§ Work instructions
Within the material below, find each line bearing the word "agent" and present it.

§ Records for the exercise
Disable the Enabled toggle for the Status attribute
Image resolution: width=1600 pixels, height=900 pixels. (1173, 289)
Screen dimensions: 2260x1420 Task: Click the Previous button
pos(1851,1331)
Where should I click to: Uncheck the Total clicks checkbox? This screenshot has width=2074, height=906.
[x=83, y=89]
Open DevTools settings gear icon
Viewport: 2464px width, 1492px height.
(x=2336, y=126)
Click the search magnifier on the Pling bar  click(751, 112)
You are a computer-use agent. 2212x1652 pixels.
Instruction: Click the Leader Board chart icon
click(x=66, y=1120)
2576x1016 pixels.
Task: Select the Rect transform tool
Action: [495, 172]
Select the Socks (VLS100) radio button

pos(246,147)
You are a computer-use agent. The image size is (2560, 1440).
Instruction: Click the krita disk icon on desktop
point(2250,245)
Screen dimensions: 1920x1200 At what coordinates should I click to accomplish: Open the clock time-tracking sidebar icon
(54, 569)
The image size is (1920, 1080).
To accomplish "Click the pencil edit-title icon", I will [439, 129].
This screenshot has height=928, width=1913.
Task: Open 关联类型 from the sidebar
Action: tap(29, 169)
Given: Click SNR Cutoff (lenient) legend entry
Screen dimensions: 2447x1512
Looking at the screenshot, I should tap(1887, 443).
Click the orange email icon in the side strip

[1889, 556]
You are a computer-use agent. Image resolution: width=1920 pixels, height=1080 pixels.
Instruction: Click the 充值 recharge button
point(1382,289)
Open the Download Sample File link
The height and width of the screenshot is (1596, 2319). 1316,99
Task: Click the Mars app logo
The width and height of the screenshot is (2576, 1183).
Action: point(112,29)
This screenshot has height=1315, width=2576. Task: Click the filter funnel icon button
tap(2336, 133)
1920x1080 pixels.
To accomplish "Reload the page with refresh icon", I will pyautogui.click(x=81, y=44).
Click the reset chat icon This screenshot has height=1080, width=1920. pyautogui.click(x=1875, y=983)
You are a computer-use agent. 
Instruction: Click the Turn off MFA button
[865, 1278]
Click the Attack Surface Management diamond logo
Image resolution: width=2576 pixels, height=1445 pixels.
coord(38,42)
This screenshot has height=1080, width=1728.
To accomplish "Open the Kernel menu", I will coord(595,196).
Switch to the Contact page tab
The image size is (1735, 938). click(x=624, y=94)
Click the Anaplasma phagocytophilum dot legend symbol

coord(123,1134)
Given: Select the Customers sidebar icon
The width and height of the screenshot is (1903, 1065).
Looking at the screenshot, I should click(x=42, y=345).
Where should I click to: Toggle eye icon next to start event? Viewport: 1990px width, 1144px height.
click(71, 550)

§ Output below
You are a computer-use agent. 2212x1652 pixels.
You are a computer-use agent. The image size is (2560, 1440).
You are a computer-use agent. Image resolution: width=1920 pixels, height=1080 pixels.
You are a computer-use agent. 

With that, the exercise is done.